_SOURCE_.
○ ○ ○ ○ ○
- Running payroll for distributed India teams means tracking statutory rules across up to 28 states simultaneously. Professional Tax, Shops and Establishments registration, and Labour Welfare Fund obligations follow the employee's work location, not the company's registered office. Hiring across Bangalore, Mumbai, and Hyderabad means three sets of state filings.
- PF and ESI are central programs and rates are uniform: PF 12 percent employer plus 12 percent employee on basic salary (₹15,000 wage ceiling for mandatory coverage), and ESI 3.25 percent employer plus 0.75 percent employee where the employee earns ₹21,000 or less. Both are due by the 15th of the following month.
- The Income Tax Act 2025 took effect on April 1, 2026. TDS rates and thresholds have not changed, but section numbers and forms have: Section 192 is now Section 392, TDS is consolidated under Section 393, Form 16 is now Form 130, and Form 24Q is now Form 138. Payroll systems still referencing the 1961 Act need updates.
- Professional Tax is the most-missed deduction for distributed teams. Eight states do not levy it (Delhi, Haryana, UP, Rajasthan, Punjab, Uttarakhand, HP, J&K), while Karnataka, Maharashtra, and Tamil Nadu apply different slabs and reporting cycles. Apply PT based on where the employee actually works, never on where the company is registered.
○ ○ ○ ○ ○
_EXTRACTED MATERIAL_.

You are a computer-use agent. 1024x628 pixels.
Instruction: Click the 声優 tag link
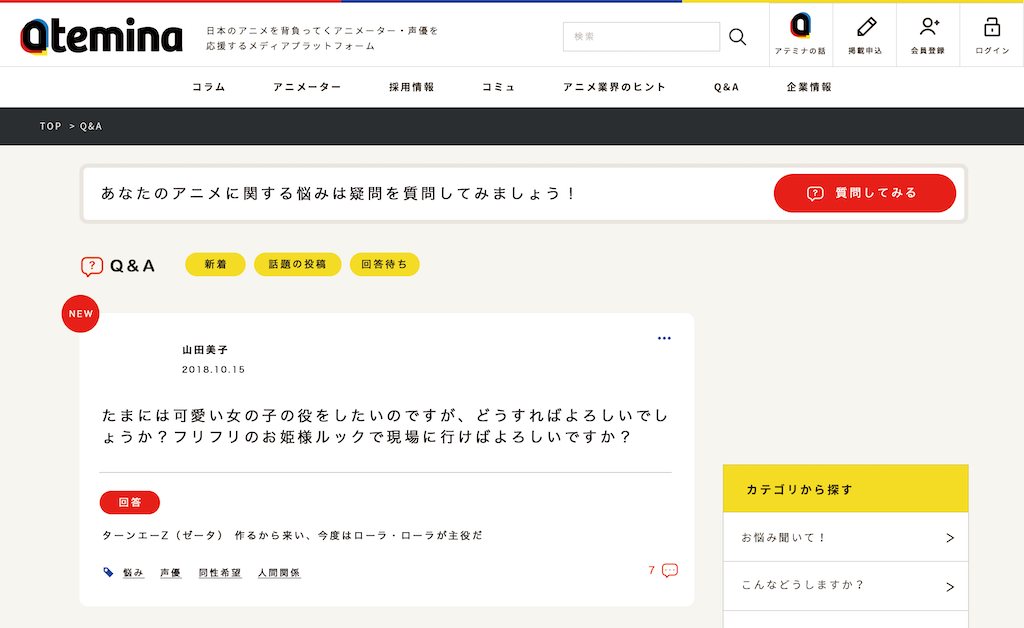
○ ○ ○ ○ ○
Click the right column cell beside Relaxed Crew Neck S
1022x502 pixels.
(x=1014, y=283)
○ ○ ○ ○ ○
_PROBLEM REQUIREMENTS_. In three sentences, how would you summarize the text on India payroll compliance?

_PROBLEM SOLUTION_. For distributed India teams, Professional Tax, Shops and Establishments registration, and Labour Welfare Fund obligations follow the employee's work location rather than the company's registered office, while PF and ESI are central programs with uniform rates, both due by the 15th of the following month. Professional Tax is the most-missed deduction: eight states do not levy it, and states such as Karnataka, Maharashtra, and Tamil Nadu apply different slabs and reporting cycles. The Income Tax Act 2025 took effect on April 1, 2026, leaving TDS rates and thresholds unchanged but renumbering sections and forms, so payroll systems still referencing the 1961 Act need updates.